───── Items
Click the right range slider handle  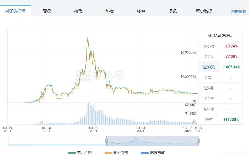pyautogui.click(x=199, y=141)
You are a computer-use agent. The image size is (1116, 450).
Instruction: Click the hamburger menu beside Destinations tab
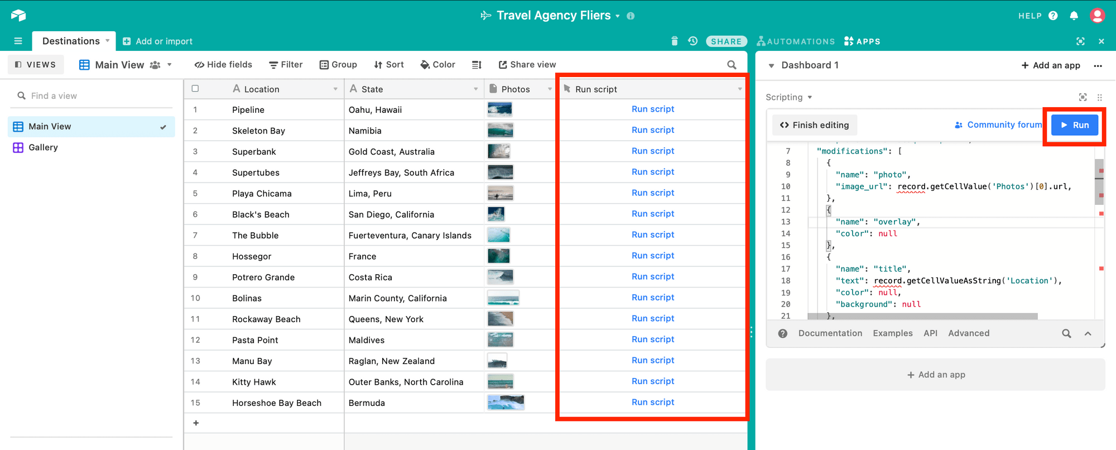[18, 41]
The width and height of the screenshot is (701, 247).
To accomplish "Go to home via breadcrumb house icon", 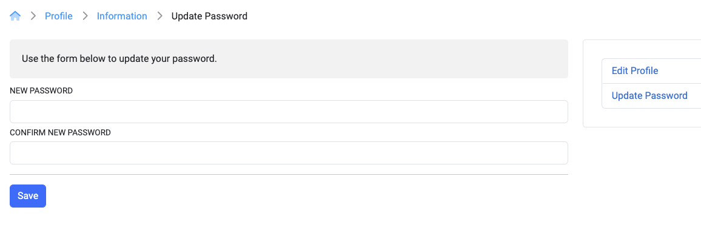I will point(15,16).
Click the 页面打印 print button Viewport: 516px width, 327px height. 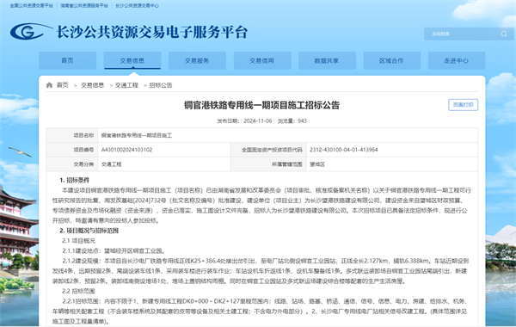[463, 105]
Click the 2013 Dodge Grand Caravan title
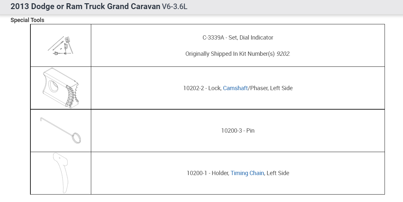 (x=85, y=6)
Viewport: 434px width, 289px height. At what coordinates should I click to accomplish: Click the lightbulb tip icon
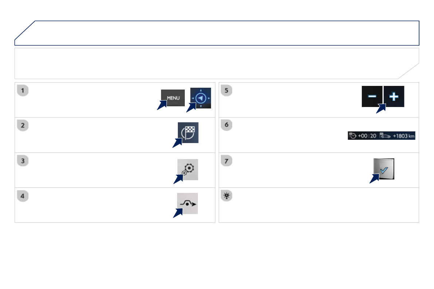tap(227, 196)
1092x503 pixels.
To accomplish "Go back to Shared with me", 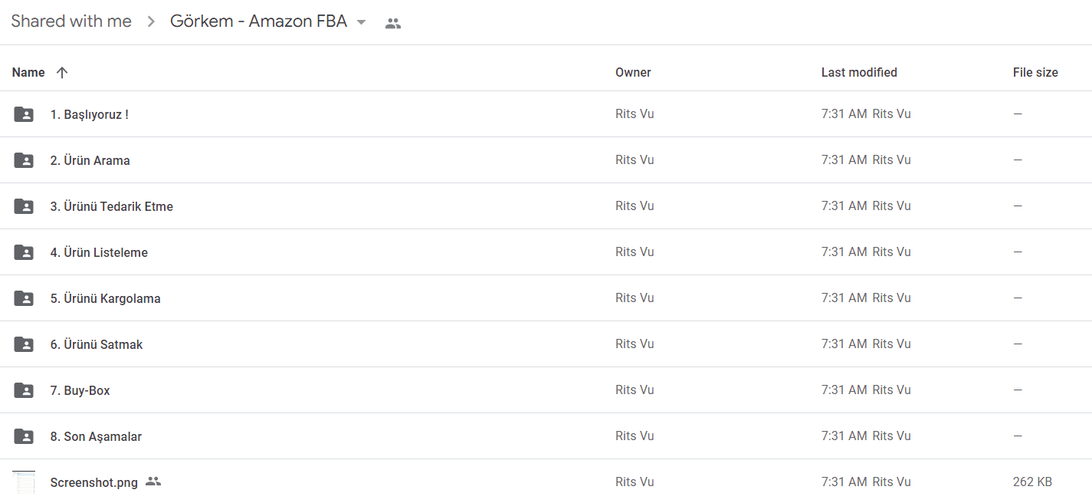I will pos(71,21).
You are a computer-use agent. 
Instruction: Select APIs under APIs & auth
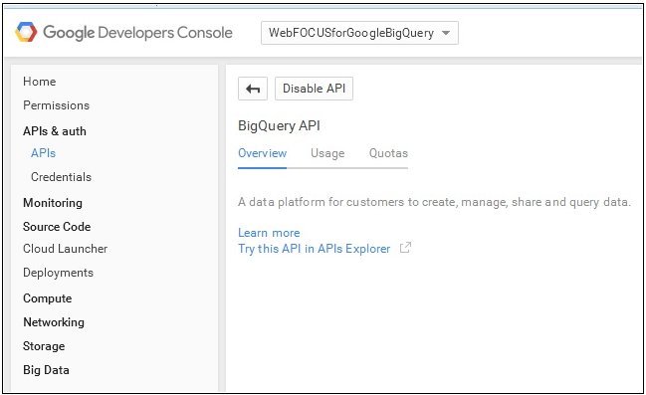(43, 153)
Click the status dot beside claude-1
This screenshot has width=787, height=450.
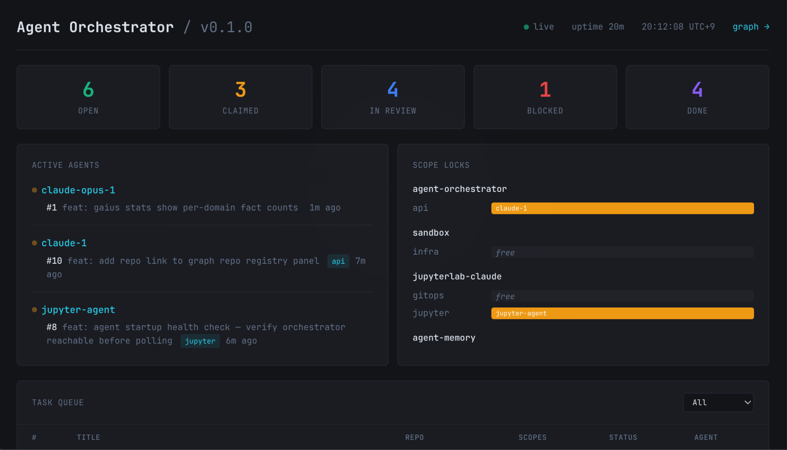(x=35, y=243)
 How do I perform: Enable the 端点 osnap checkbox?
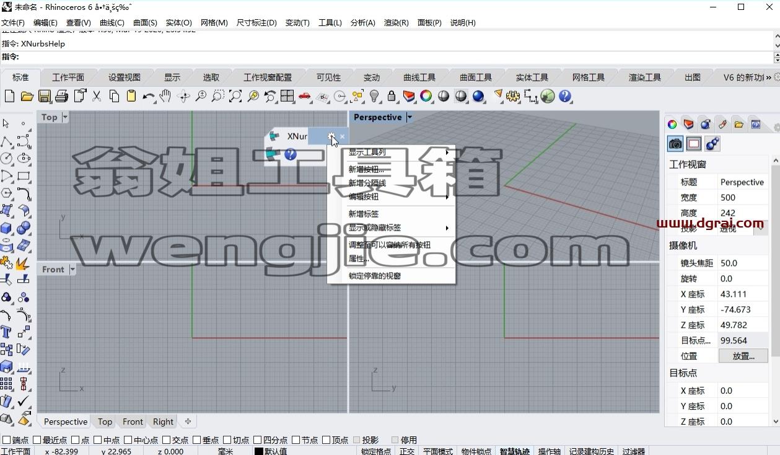pos(7,440)
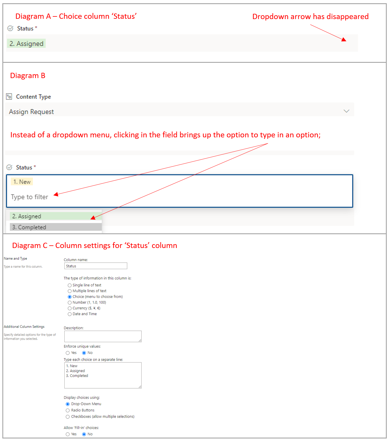Choose 'Checkboxes (allow multiple selections)' display option
The image size is (390, 442).
68,416
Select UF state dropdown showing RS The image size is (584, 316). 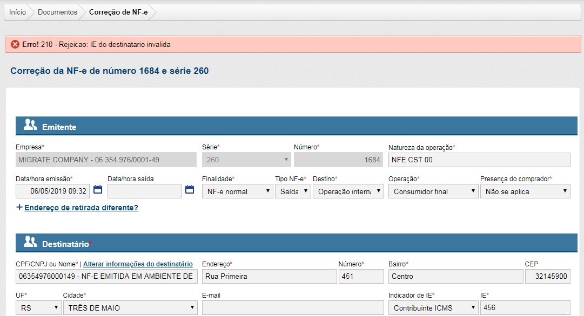38,308
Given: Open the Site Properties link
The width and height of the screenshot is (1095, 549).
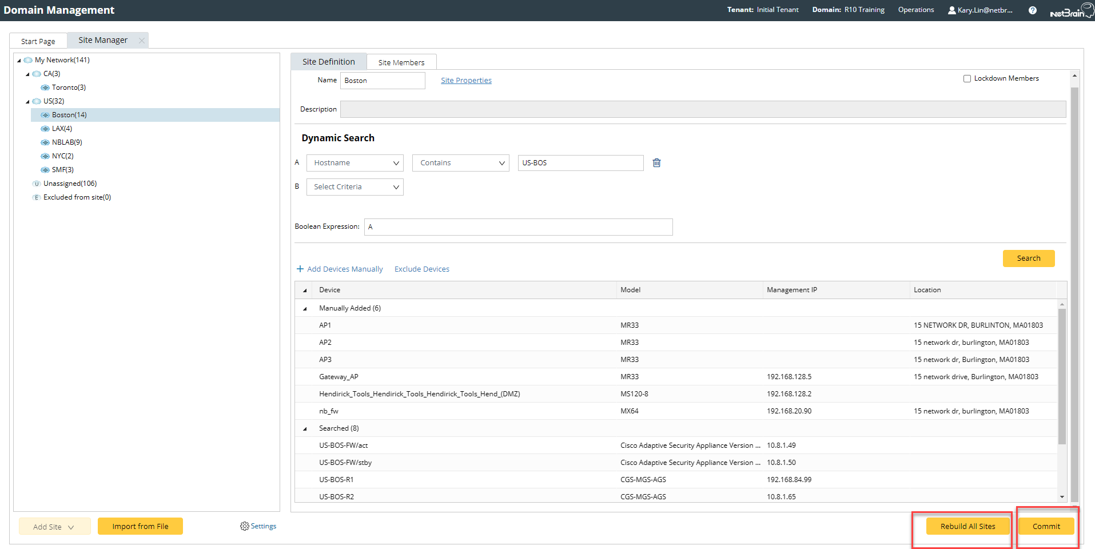Looking at the screenshot, I should pyautogui.click(x=466, y=81).
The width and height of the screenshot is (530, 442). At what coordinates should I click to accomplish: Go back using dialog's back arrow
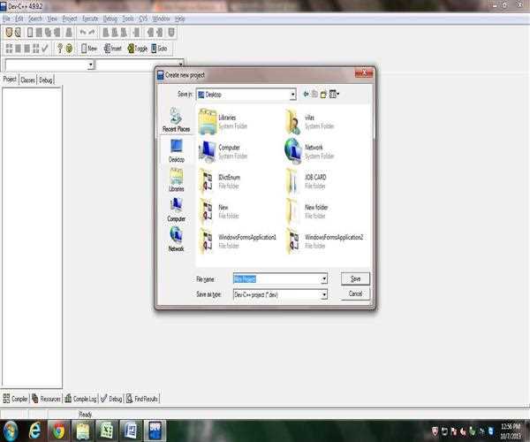click(x=306, y=93)
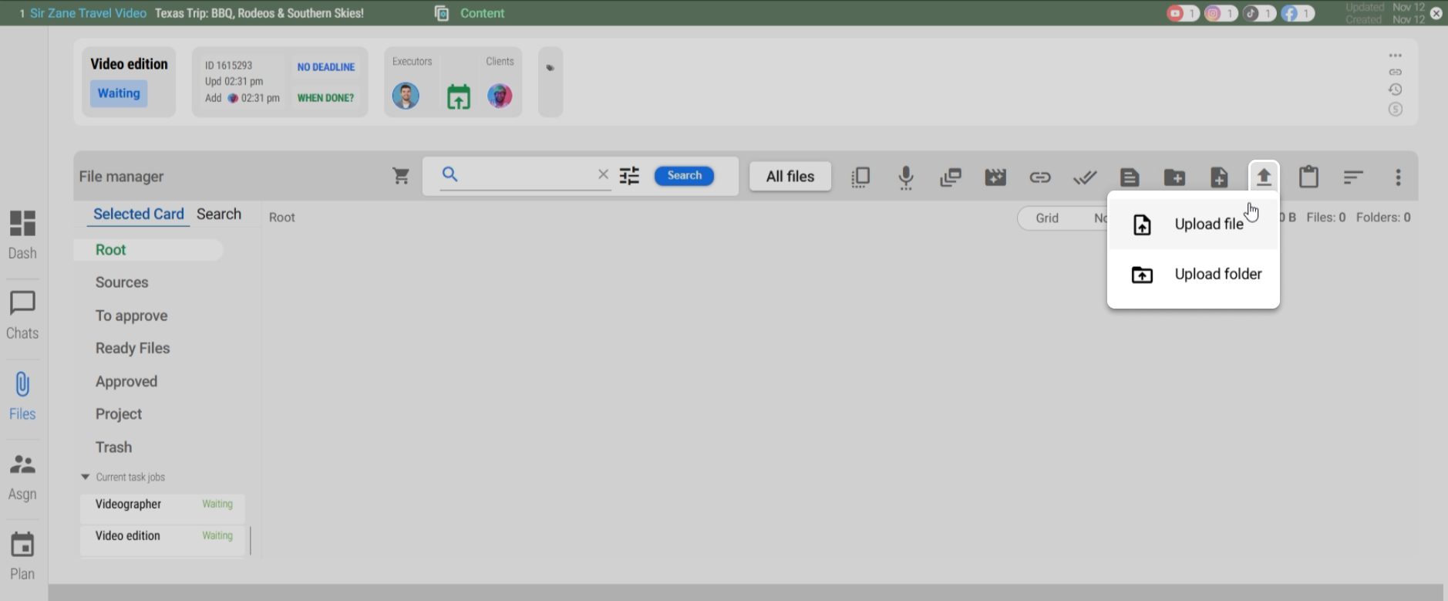Click the YouTube channel badge
The height and width of the screenshot is (601, 1448).
(1182, 13)
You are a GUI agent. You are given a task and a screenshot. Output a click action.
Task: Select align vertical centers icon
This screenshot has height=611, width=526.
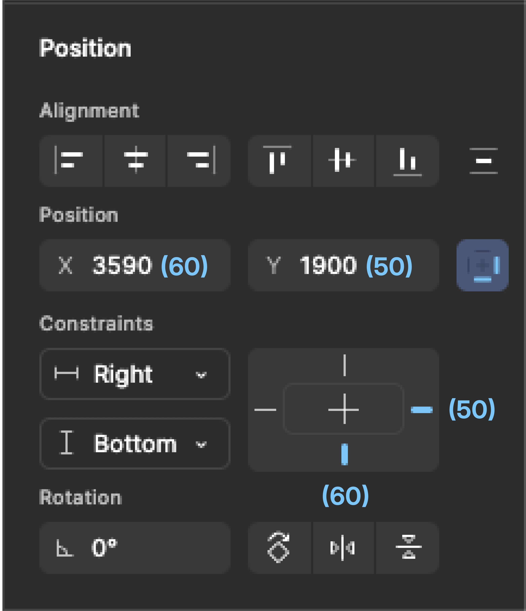click(343, 161)

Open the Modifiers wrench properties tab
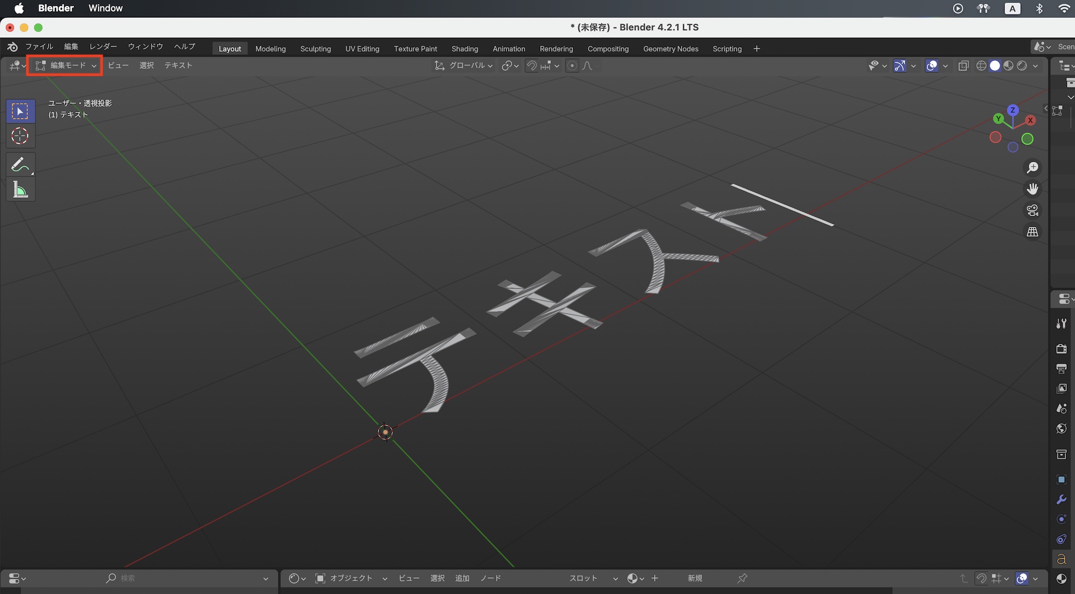click(x=1061, y=499)
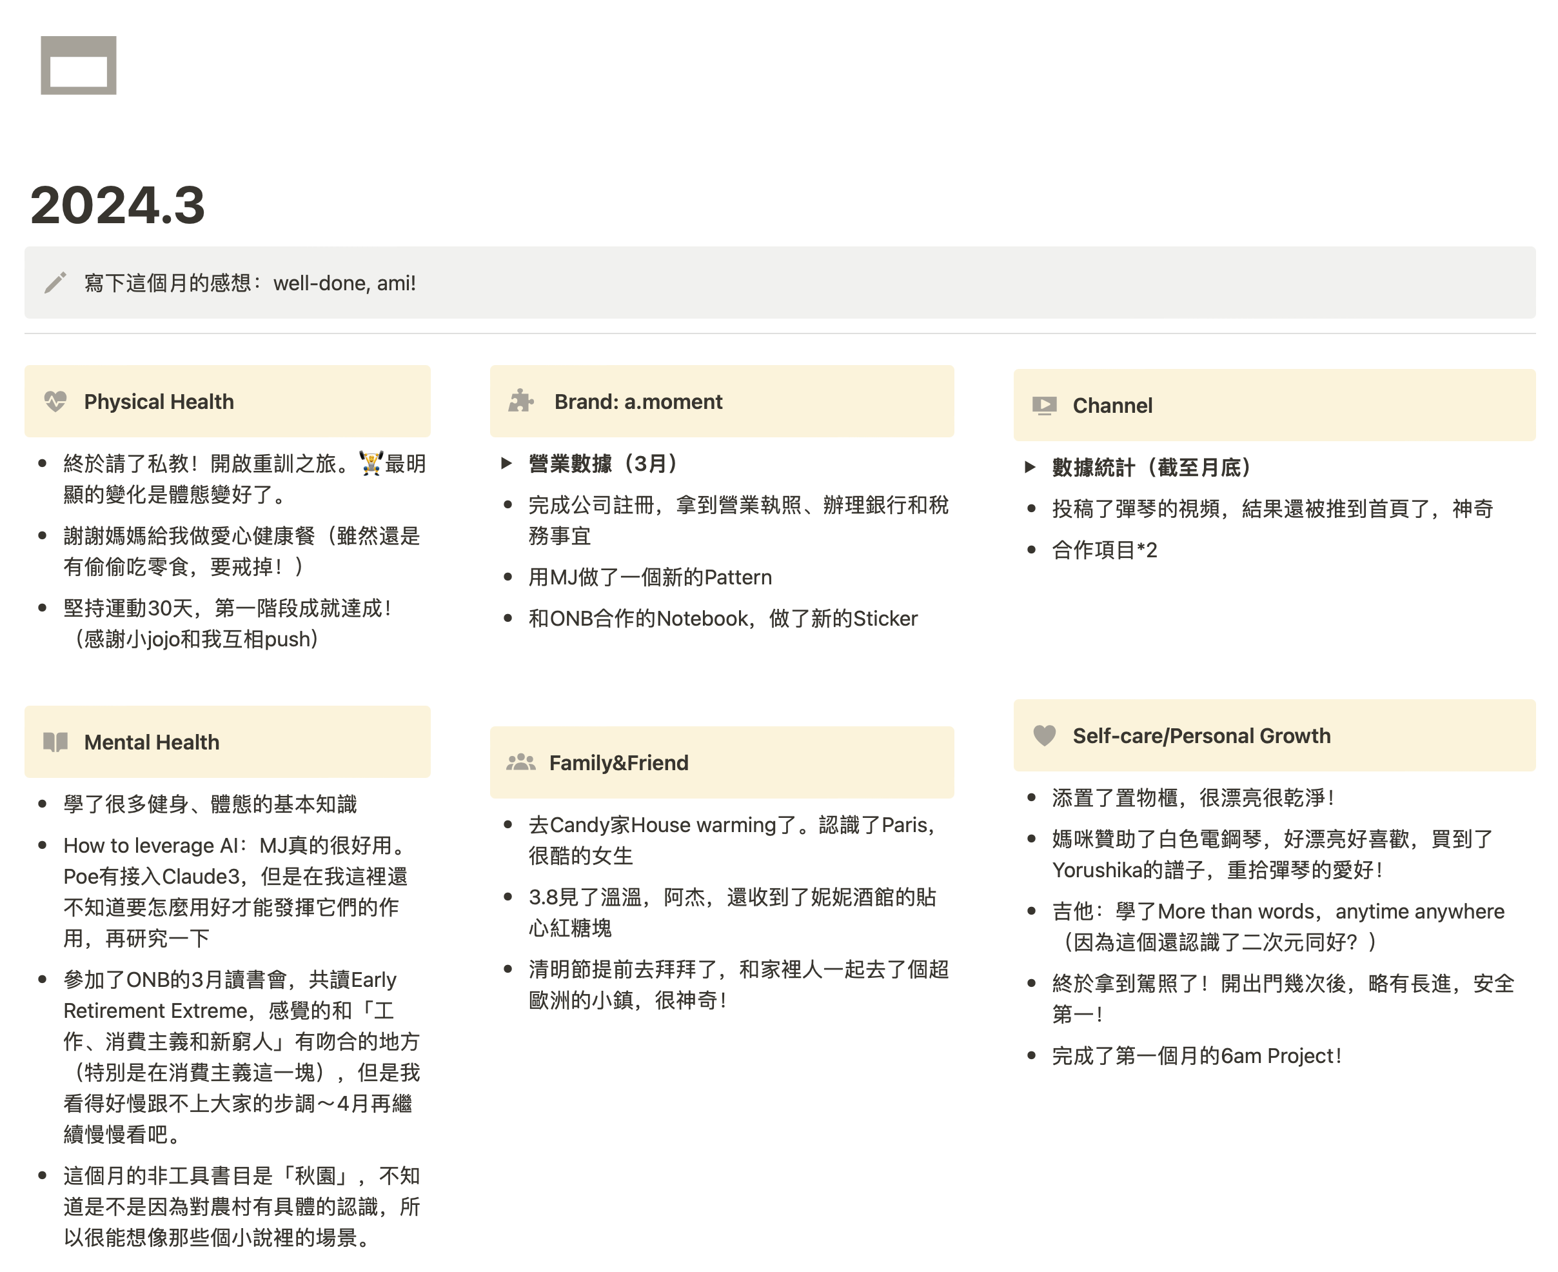Click the Channel section heading text

point(1112,405)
──────────
Problem description
Pick out and copy each line of the material above that contains the string "This". Case counts.

Exercise output
This screenshot has width=787, height=450.
This screenshot has height=611, width=526.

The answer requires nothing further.